I am grateful to the hon. Gentleman for giving me notice of his point of order. The hon. Gentleman and the House will appreciate that I cannot allow further debate to take place on the Bill, which the House considered on Monday and which another place will consider again shortly. What the hon. Gentleman has said today has not only been heard in this House, but, no doubt, will have been noted elsewhere.

Further to that point of order, Madam Speaker.

Further to that point of order, Madam Speaker, but with regard to a different Minister. During proceedings on the Asylum and Immigration Bill, the Secretary of State for Social Security, in response to speeches that some of us made on the trauma of rape and the three days in which to seek asylum, also gave some rather specific assurances. What my hon. Friend the Member for Bradford, West (Mr. Madden) has said about the Minister of State, Home Office, surely also applies to the Secretary of State for Social Security. Whereas you, Madam Speaker, say that the matter will be noted, with Parliament going into recess, is it sufficient simply to note something that has really been misleading to the House of Commons?

As the hon. Gentleman and the House are aware, Ministers speaking from the Front Bench are responsible for the Government's policy and the comments that they make. I made the point that what has been said will be noted elsewhere, because, as I am sure the hon.
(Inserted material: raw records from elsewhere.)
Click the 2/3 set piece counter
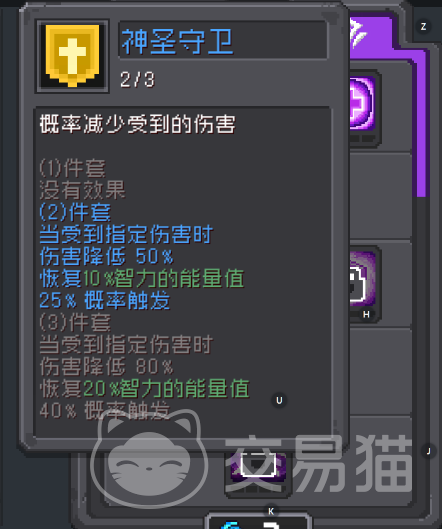Viewport: 442px width, 529px height. [x=137, y=80]
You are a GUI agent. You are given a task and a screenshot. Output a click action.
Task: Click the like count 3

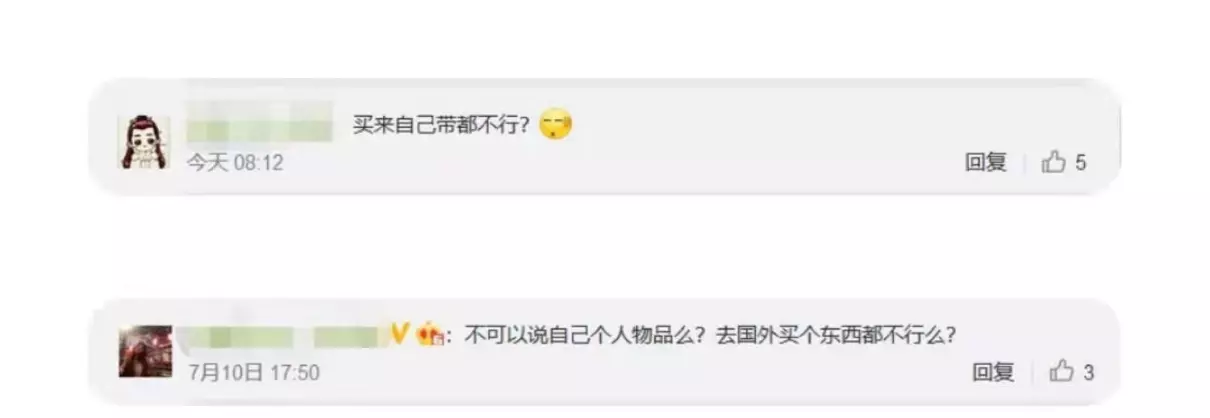(1088, 373)
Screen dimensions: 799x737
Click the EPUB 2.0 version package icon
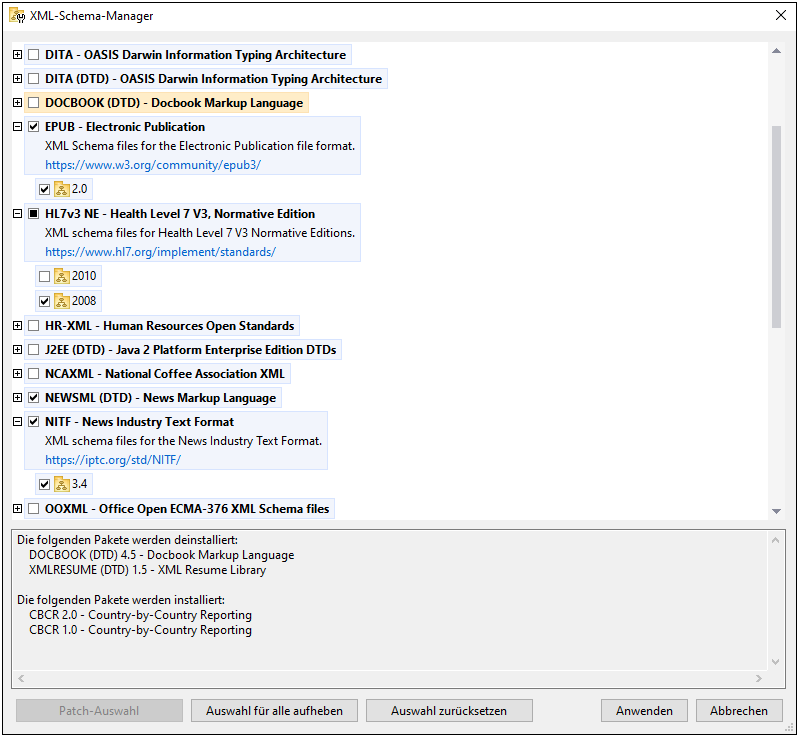(62, 189)
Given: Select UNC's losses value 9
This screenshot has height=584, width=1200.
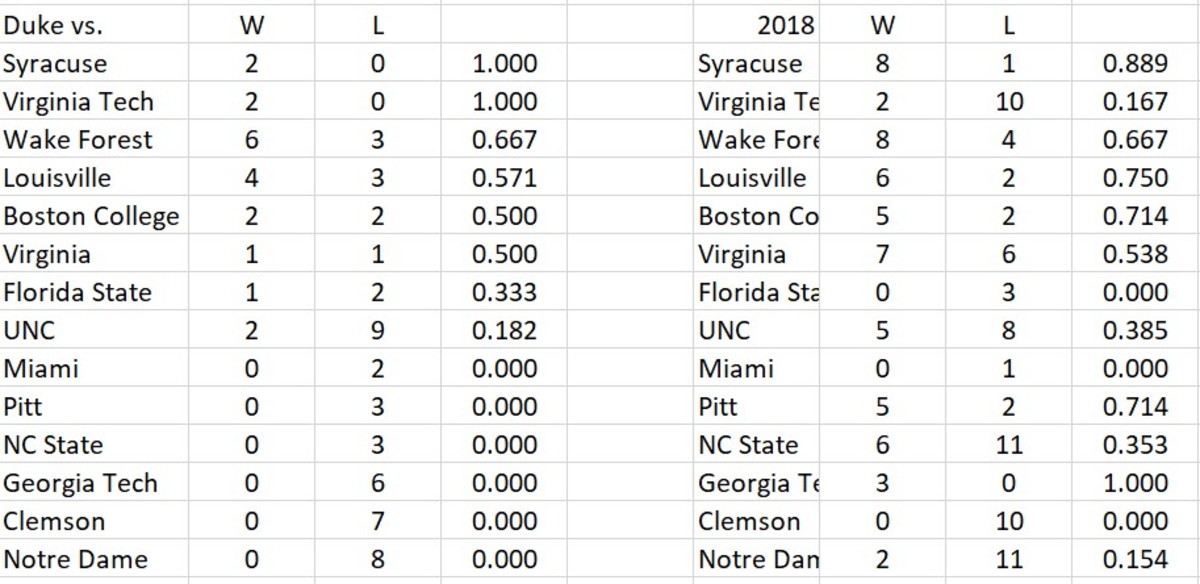Looking at the screenshot, I should [x=377, y=331].
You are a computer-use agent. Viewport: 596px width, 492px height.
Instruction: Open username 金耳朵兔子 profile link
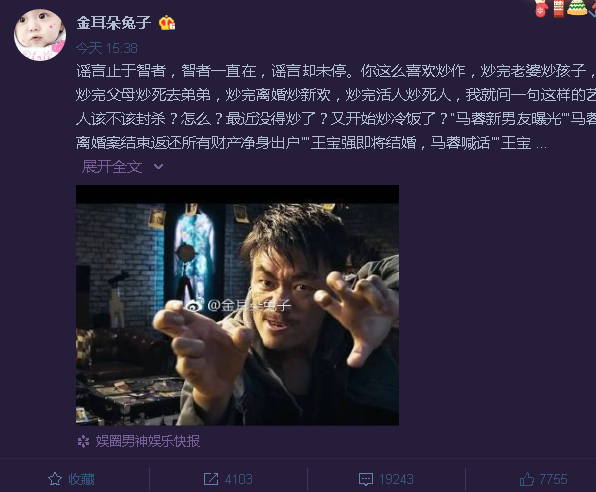tap(114, 23)
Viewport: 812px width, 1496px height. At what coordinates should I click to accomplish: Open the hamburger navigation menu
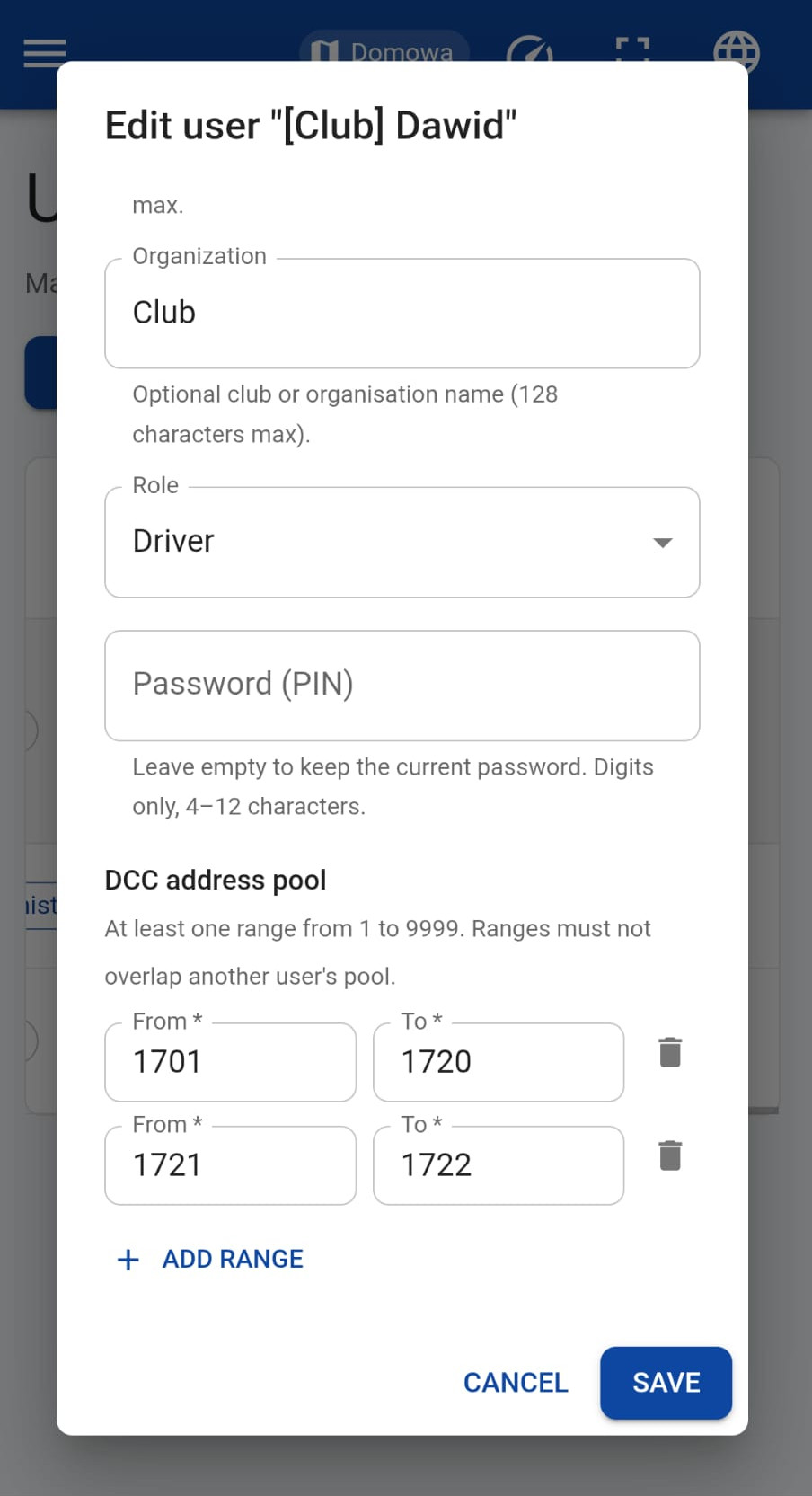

Gentleman and the House are aware, the matter is shortly to be considered again in the other place.

Further to my point of order yesterday, Madam Speaker, concerning the kind letter that I have received from the hon. Member for Swindon, signed "Yours ever, Simon Coombs", the large ministerial conference Room which was booked is available only for Ministers of the Crown and is, therefore, a privilege provided by the House for ministerial purposes. It is clear that it has been used for party political purposes in order to arrange the business of the House. That seems to cross the line that should be carefully maintained between ministerial activity and party political activity. I hope, therefore, that you will consider carefully the way in which ministerial Rooms in the House are being used in order to ensure that they are used correctly for ministerial, not party political purposes.

I shall certainly do so and I shall also ask the Serjeant at Arms to investigate the matter.

On a new point of order, Madam Speaker, but connected with the Asylum and Immigration Bill. Tomorrow morning, new immigration rules and changes to the current rules will be presented to a Committee and they will be debated for an hour and a half. Will you ask the Clerks to consider the propriety of such a Committee meeting to consider those questions in advance of Royal Assent being given to that Bill and the debate in the House earlier this week not yet having been resumed in another place? Is it not precipitous to be bringing forward yet more changes in immigration rules in an obscure Committee while Parliament is considering that major piece of legislation?

I am not fully aware of the matter which the hon. Gentleman raises, but I shall certainly consider it. He seems to have made an important point and it is up to me to examine it as soon as I can and I shall do so.